It is customary on Yom Kippur for one to wear a “kittel” – an all-white robe. Various reasons are given for this custom. The most prominent explanation is that on Yom Kippur we refrain from the most basic physical needs of a human being, e.g., eating and drinking, in an effort to emulate the angels. We wear white to reflect a sense of purity. An alternative explanation focuses on the kittel as a burial shroud which we wear to instill in us a sense of humility as we petition the Almighty for forgiveness.
As the chazzen in my synagogue I wear a kittel on both Rosh Hashanah and Yom Kippur. My primary kittel was a gift from my wife and I wear that kittel until the final Yom Kippur prayer service – Neila. For the last several years, at that point, I change out of my first kittel and don a “second” kittel.
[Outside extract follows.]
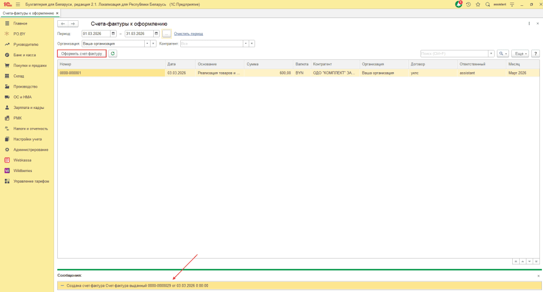The height and width of the screenshot is (292, 543).
Task: Open the Еще dropdown menu
Action: click(520, 54)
The story behind my “second” Neila kittel goes back to my childhood.
My father a”h, who passed away thirty- six years ago, was a highly active Jewish community leader in both the Orthodox world and the Zionist movement. He was active in and held many important leadership positions in organizations such as the National Council of Young Israel, Mizrachi Hapoel Hamizrachi, the Jewish National Fund and the American Zioinist Federation to name just a few. Perhaps his crowning achievement was his lay leadership of the Queens Jewish Center in Forest Hills, New York which began in a store front and matured into a major influential synagogue in New York city .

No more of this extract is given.